#### [SCOPO DELL'ESERCIZIO]
Secondo il testo sulla fotografia, che cosa distingue le foto davvero memorabili dalle istantanee più banali? Rispondi in una o due frasi.
== TESTO DA LEGGERE ==
La fotografia

artesuono

Le fotografie testimoniano di una scelta umana esercitata in una determinata situazione. Una fotografia è il risultato della decisione presa dal fotografo, per il quale vale la pena registrare che questo particolare evento o questo particolare oggetto è stato visto.

Se tutto quel che esiste fosse di continuo fotografato, nessuna fotografia avrebbe più senso. Una fotografia non celebra né l’evento in sé né la facoltà di vedere in sé. Una fotografia è già un messaggio sull’evento che registra. L’urgenza di tale messaggio non è interamente dipendente dall’urgenza dell’evento, ma non può neppure esserne del tutto indipendente.

Nel più semplice dei casi il messaggio, decodificato, significa: Ho deciso che quel che sto vedendo merita di essere registrato. È altrettanto vero per le foto davvero memorabili e per le istantanee più banali. Quel che distingue le une dalle altre è in che misura la fotografia spiega il messaggio, in che misura la fotografia rende trasparente e comprensibile la decisione del fotografo.
===
== RIGHE FORNITE ==
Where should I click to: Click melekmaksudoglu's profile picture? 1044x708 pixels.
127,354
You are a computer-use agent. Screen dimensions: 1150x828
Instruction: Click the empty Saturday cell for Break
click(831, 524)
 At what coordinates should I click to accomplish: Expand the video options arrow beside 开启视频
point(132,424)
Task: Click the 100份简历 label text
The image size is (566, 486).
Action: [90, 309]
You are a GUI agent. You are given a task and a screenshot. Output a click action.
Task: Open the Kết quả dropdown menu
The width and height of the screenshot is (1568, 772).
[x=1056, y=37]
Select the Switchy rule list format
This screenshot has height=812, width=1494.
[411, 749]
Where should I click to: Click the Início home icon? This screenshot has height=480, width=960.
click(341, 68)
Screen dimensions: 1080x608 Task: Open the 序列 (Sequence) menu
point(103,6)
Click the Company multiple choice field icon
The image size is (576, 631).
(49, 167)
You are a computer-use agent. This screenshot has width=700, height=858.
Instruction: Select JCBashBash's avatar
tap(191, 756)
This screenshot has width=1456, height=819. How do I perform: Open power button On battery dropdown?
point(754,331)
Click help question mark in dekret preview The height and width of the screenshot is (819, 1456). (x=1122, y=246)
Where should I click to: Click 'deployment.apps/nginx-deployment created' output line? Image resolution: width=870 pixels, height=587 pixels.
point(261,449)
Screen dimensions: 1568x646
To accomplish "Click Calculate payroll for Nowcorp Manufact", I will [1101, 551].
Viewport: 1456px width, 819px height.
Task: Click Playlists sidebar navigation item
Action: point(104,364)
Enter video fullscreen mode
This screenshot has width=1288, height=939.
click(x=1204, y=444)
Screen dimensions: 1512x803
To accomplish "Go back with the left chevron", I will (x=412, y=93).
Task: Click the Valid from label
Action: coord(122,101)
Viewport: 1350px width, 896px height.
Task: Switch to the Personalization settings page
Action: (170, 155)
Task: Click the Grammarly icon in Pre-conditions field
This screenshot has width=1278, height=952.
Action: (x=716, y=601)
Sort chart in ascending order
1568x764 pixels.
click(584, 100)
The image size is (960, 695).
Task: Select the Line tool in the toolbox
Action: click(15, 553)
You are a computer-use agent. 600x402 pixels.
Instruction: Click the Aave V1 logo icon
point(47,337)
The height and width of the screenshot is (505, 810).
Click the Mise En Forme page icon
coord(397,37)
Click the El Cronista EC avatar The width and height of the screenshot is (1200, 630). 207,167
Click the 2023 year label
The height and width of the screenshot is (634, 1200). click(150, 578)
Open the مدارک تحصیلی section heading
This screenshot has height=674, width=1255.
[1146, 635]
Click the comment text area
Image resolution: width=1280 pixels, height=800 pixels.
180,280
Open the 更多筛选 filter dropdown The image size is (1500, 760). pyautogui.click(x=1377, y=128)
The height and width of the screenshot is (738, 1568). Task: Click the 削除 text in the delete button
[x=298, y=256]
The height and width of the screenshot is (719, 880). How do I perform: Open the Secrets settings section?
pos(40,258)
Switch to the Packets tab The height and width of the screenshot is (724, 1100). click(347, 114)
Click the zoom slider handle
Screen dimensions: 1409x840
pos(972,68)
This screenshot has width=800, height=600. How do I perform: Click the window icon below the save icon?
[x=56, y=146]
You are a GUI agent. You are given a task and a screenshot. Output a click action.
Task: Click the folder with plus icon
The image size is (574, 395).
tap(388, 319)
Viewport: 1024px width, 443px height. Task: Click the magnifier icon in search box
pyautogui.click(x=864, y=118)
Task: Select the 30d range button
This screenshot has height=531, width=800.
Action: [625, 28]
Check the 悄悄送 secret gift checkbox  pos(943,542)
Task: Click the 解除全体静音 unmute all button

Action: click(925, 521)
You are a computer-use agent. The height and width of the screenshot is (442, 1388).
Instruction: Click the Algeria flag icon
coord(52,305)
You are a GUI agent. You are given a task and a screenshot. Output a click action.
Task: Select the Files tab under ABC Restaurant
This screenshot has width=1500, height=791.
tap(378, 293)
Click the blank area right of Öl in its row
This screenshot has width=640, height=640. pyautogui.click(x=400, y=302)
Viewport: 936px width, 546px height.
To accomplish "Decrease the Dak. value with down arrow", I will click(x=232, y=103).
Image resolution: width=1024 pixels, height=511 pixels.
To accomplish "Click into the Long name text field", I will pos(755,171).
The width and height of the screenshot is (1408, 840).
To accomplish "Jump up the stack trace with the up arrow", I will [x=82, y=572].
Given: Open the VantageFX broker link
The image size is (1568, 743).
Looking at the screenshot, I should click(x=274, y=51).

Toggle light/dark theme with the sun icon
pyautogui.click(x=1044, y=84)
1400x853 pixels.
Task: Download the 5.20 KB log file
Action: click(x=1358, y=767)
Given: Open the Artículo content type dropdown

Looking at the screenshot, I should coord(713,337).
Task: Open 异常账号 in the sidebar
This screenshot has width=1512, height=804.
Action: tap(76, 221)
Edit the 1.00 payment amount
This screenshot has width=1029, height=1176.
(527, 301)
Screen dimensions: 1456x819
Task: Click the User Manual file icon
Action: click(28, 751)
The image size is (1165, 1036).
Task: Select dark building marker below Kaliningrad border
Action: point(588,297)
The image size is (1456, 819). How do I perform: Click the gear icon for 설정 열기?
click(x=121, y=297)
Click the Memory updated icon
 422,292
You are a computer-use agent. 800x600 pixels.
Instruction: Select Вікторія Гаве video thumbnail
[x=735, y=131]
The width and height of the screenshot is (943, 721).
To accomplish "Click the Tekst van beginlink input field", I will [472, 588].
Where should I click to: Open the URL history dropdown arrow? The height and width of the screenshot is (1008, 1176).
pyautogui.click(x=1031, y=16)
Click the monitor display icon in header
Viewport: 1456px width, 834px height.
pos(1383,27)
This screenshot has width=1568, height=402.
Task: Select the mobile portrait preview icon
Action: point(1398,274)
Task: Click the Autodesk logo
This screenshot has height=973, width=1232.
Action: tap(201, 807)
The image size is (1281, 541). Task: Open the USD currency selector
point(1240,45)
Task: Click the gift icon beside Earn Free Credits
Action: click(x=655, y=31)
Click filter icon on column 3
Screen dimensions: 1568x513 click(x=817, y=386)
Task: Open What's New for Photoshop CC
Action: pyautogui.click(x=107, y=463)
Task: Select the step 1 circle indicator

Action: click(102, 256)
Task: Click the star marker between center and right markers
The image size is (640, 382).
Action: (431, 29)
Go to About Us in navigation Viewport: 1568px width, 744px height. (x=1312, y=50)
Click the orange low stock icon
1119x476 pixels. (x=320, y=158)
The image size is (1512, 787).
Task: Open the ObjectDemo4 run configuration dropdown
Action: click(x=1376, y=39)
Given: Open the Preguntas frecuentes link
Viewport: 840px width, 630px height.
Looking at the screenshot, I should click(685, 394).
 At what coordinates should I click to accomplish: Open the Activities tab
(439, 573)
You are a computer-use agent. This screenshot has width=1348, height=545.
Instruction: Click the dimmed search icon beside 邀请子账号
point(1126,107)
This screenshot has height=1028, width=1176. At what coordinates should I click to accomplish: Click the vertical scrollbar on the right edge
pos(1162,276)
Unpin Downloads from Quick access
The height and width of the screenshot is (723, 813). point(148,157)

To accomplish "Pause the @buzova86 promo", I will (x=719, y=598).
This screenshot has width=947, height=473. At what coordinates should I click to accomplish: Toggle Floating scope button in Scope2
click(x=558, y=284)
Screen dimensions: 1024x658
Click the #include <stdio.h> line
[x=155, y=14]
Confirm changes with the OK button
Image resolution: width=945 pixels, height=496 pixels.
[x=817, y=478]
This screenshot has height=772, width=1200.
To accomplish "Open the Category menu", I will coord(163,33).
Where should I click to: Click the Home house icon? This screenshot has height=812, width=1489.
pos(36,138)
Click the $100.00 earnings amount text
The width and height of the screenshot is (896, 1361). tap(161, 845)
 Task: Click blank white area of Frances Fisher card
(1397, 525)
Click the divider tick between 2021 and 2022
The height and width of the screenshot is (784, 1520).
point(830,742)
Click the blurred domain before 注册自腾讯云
===
#### [RISPOSTA]
Le distingue la misura in cui la fotografia spiega il proprio messaggio, cioè quanto rende trasparente e comprensibile la decisione del fotografo. Il messaggio di base è lo stesso per entrambe: chi scatta ha deciso che ciò che vede merita di essere registrato.